▶ Supplied data
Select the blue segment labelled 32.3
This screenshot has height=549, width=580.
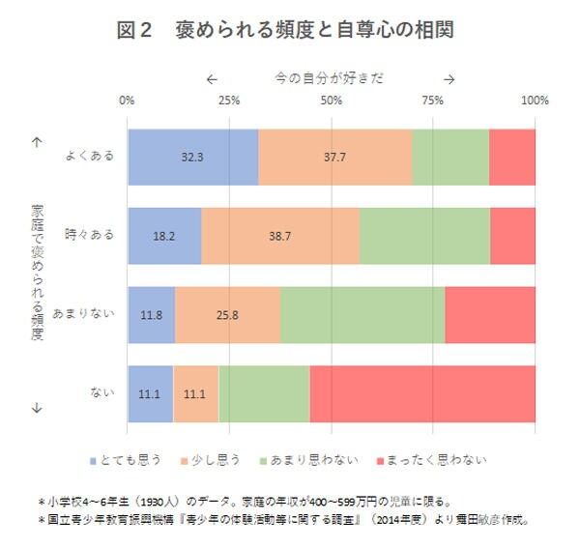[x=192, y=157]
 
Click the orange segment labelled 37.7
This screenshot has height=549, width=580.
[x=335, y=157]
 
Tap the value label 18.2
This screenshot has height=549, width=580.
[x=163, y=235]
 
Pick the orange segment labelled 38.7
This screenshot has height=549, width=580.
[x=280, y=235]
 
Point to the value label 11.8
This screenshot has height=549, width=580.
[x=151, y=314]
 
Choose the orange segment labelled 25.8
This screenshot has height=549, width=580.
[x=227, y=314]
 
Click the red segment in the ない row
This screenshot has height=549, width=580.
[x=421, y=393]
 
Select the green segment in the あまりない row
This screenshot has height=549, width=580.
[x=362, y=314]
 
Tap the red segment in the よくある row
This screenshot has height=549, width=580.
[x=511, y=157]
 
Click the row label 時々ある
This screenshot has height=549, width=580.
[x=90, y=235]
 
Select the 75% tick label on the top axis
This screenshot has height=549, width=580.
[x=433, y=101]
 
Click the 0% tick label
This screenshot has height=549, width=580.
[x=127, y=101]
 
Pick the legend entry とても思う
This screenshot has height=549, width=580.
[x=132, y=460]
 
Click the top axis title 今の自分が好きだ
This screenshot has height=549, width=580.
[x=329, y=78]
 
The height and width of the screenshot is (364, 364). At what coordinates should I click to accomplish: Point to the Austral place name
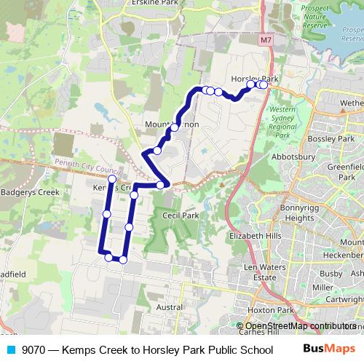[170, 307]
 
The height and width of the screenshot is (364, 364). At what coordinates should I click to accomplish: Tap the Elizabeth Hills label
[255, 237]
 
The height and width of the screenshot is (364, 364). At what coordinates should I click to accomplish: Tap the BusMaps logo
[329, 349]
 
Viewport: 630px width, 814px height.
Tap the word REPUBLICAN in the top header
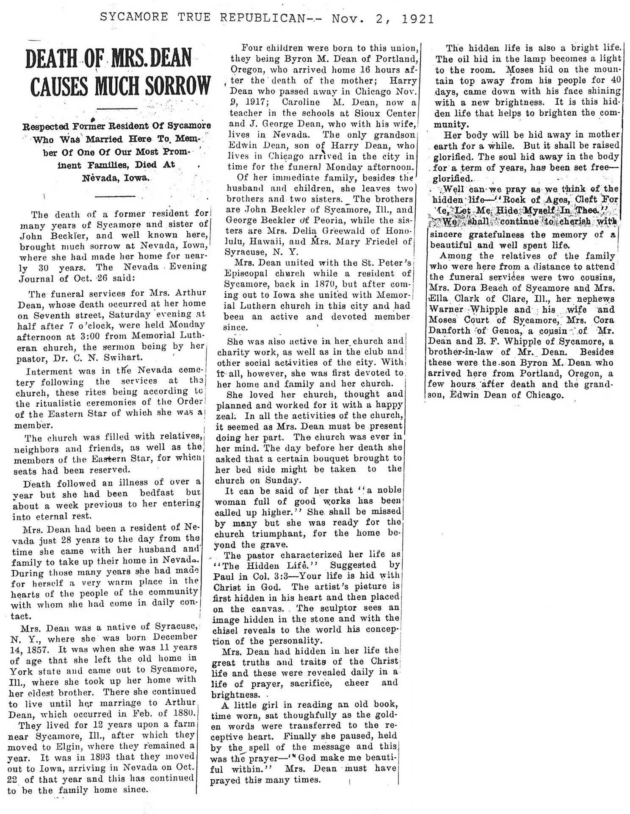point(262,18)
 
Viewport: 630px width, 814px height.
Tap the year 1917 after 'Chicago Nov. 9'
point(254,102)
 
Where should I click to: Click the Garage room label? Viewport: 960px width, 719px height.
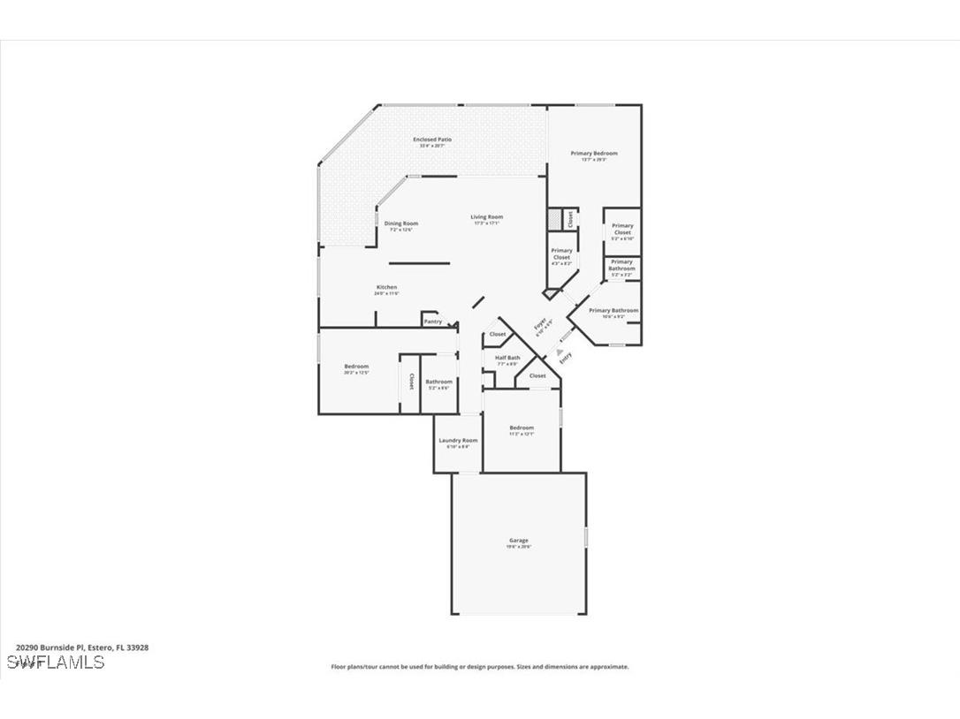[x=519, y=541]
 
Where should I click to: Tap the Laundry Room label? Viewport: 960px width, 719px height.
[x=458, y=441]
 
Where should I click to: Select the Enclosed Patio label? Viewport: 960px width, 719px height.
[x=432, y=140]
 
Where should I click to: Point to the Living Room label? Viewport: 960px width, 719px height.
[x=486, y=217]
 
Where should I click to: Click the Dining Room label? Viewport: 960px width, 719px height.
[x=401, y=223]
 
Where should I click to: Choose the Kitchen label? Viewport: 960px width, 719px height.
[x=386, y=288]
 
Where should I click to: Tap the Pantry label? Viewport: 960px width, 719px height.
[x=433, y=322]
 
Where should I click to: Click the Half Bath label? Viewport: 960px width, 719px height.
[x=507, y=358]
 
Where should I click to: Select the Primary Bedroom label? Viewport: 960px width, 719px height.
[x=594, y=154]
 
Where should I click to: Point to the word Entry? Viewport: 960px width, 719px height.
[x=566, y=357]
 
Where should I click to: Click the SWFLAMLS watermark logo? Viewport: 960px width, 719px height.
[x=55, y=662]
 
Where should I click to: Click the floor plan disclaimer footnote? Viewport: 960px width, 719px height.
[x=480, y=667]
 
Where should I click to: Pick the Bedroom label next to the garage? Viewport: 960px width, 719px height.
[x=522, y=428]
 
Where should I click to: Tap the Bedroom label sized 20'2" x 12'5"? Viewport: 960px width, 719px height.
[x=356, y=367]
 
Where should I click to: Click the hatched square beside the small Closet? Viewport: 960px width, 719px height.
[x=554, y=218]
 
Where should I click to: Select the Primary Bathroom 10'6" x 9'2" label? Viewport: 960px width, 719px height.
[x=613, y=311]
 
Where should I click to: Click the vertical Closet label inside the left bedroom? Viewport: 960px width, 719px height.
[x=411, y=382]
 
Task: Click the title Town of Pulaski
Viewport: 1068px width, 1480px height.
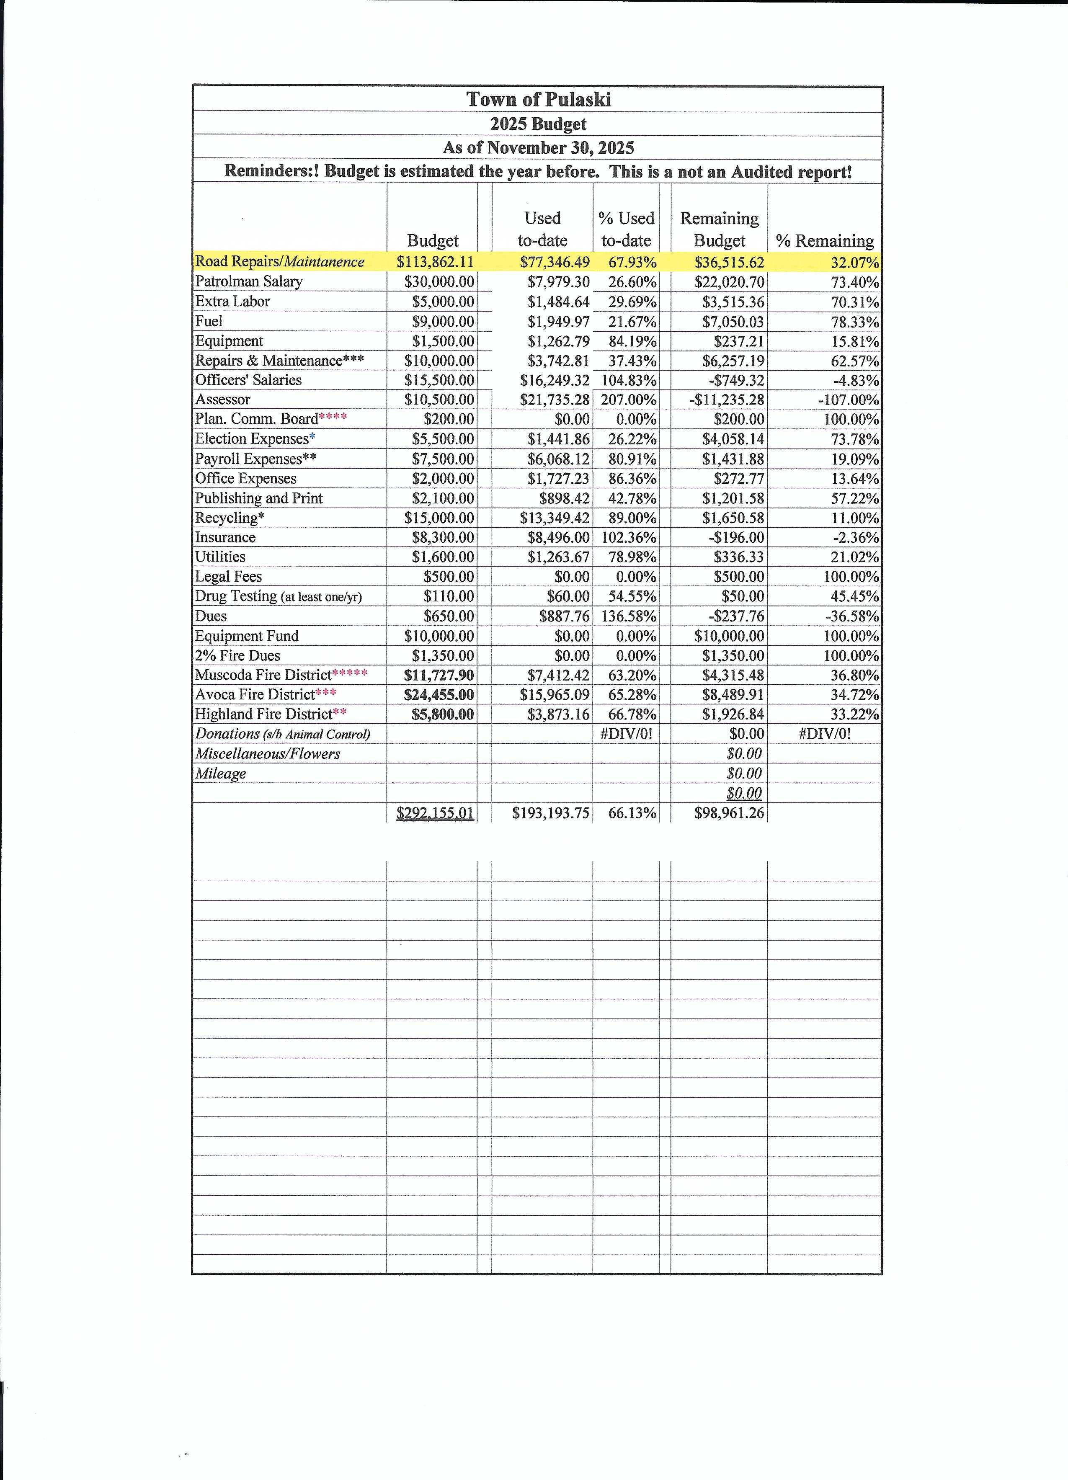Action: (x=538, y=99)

▶ Exercise prompt
Please list every line of the listing above that contains the string "orange", copying each line in full. Case counts.

▶ Answer to this task
Click the orange segment labelled 37.7
Pick the orange segment labelled 38.7
Choose the orange segment labelled 25.8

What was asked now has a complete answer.